**To do:**
Beginning with the line that has "Switch to the 15分钟 interval" in it, transcribe the listing exactly through its final line, and add nothing.

··· Provided data

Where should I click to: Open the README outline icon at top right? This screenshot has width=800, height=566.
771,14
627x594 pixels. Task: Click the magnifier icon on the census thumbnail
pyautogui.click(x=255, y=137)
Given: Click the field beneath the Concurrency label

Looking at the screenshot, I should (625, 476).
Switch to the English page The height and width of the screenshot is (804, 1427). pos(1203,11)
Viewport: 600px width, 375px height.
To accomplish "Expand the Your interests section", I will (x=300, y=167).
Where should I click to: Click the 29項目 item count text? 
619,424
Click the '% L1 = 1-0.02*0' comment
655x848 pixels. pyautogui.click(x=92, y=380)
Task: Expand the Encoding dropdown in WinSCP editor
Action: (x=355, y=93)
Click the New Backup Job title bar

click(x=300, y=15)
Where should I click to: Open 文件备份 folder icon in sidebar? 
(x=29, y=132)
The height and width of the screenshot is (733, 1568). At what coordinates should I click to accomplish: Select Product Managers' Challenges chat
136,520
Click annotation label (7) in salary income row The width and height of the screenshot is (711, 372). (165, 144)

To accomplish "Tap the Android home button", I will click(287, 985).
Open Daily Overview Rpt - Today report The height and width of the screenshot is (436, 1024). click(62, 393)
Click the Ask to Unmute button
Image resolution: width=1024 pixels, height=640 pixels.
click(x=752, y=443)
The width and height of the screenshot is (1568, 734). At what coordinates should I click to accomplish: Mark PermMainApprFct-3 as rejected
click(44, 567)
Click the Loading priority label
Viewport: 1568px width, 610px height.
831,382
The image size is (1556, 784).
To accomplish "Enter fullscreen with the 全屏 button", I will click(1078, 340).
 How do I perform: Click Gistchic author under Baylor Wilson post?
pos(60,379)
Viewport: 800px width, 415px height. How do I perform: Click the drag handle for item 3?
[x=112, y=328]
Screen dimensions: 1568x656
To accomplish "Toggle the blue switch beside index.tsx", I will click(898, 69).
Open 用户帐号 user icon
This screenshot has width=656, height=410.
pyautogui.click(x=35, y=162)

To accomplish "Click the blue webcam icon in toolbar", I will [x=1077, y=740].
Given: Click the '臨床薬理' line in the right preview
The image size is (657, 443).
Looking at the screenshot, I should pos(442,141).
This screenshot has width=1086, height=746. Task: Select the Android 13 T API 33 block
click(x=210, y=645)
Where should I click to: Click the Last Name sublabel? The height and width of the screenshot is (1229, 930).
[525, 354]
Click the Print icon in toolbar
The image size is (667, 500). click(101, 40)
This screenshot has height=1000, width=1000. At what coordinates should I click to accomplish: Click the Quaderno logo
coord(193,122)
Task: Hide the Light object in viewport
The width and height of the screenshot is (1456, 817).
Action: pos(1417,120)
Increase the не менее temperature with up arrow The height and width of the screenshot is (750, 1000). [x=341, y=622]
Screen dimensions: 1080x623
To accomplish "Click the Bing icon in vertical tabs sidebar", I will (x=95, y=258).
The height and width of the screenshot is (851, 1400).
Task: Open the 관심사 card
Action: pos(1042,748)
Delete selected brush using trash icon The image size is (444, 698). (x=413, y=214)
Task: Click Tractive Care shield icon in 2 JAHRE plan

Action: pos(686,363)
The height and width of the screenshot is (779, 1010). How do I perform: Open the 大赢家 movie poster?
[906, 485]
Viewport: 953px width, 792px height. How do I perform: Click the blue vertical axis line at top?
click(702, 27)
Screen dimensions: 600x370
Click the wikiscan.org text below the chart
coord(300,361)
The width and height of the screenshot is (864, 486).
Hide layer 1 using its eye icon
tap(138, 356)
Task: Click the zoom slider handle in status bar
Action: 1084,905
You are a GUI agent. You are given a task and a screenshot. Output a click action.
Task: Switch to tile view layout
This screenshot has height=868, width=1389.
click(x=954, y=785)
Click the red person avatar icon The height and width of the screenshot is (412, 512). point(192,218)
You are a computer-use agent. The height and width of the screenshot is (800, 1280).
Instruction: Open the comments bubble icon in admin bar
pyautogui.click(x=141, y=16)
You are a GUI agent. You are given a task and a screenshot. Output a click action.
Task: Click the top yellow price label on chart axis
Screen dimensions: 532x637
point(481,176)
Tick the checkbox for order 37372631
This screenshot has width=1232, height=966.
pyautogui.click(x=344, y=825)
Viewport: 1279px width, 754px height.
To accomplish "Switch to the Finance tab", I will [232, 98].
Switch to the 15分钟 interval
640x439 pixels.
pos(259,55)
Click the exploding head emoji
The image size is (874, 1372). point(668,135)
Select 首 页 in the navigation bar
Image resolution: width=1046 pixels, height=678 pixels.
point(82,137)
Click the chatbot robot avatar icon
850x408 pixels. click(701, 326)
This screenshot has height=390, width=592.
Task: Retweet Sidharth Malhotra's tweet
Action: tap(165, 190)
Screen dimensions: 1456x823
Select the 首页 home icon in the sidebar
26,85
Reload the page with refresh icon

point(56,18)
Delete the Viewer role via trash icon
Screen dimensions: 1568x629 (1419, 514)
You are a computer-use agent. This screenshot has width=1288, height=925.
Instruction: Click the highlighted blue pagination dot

······

**Expected answer:**
Switch to the 15分钟 interval
640x439 pixels.
pos(259,55)
Click the exploding head emoji
The image size is (874, 1372). point(668,135)
Select 首 页 in the navigation bar
Image resolution: width=1046 pixels, height=678 pixels.
point(82,137)
Click the chatbot robot avatar icon
850x408 pixels. click(701, 326)
This screenshot has height=390, width=592.
Task: Retweet Sidharth Malhotra's tweet
Action: tap(165, 190)
Screen dimensions: 1456x823
Select the 首页 home icon in the sidebar
26,85
Reload the page with refresh icon

point(56,18)
Delete the Viewer role via trash icon
Screen dimensions: 1568x629 (1419, 514)
You are a computer-use agent. This screenshot has width=1288, height=925.
Instruction: Click the highlighted blue pagination dot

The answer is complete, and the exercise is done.